なぜウィルス対策機能はOS標準搭載されないの?

2009.11.19 THU


先日、マイクロソフト社より「セキュリティエッセンシャルズ」という、無料のウィルス対策ソフトが正式リリースされた。これは、同社が販売する企業向けセキュリティ対策ソフト「フォアフロント」に搭載されたウィルス対策機能と同等のもの。つまりウィルス対策に関しては、市販製品とほぼ同等の性能を有していることになる。となれば、「無料にするなら、オプションでダウンロードするソフトなんかにせず、最初からウィルス対策をOSの基本機能に組み込めばいいのに?」と疑問に思う人もいるのではないだろうか。考えてみれば、ウィンドウズだけではなく、MacOSなど他のOSでも、ウィルス対策機能はオプション。いったいなぜ、ウィルス対策はOSの基本機能とならないのだろう? まず思い当たる理由は、独占禁止法にかかわる問題。また、ウィルス対策ソフトの仕組み自体にも、OSの基本機能にしにくい理由があると考えられる。

一般的なウィルス(マルウェア)対策ソフトの主な仕事は感染の検知。PCに保存されている各種のファイル、プログラムの内容や挙動をスキャンし、その中に「ウィルスとみられるもの」が発見された場合、必要に応じ内容を正常なものに書き換えたり、削除したりする。

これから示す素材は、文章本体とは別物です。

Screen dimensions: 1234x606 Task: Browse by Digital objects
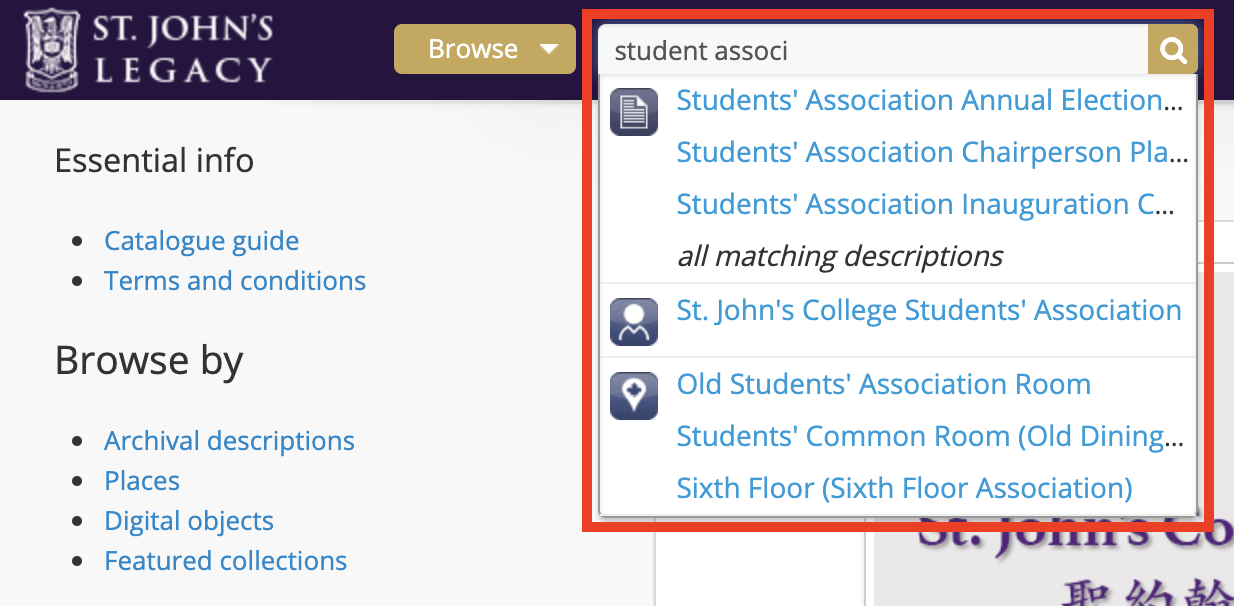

実は、こうしたウィルス対策ソフトの挙動が、PC内部に入り込みファイルやプログラムの内容を勝手に書き換えたり削除したりする、ウィルス自身の挙動と似通っているのだ。そのため、複数のウィルス対策ソフトをインストールしていると、互いに相手をウィルスと誤認識してしまい、PC全体の動作に悪影響を与える可能性が高くなる。即ち、OS側でウィルス対策を基本機能として組み込むと、他社製の対策ソフトが使えなくなる恐れがあるのだ。なお、無料ソフトと市販のセキュリティ対策ソフトとの大きな違いは、迷惑メール対策や外部からの不正アクセス監視など、ウィルス対策以外のセキュリティ機能の有無。コストだけでなく自分のPC利用環境にあわせ選択するのが賢明だ。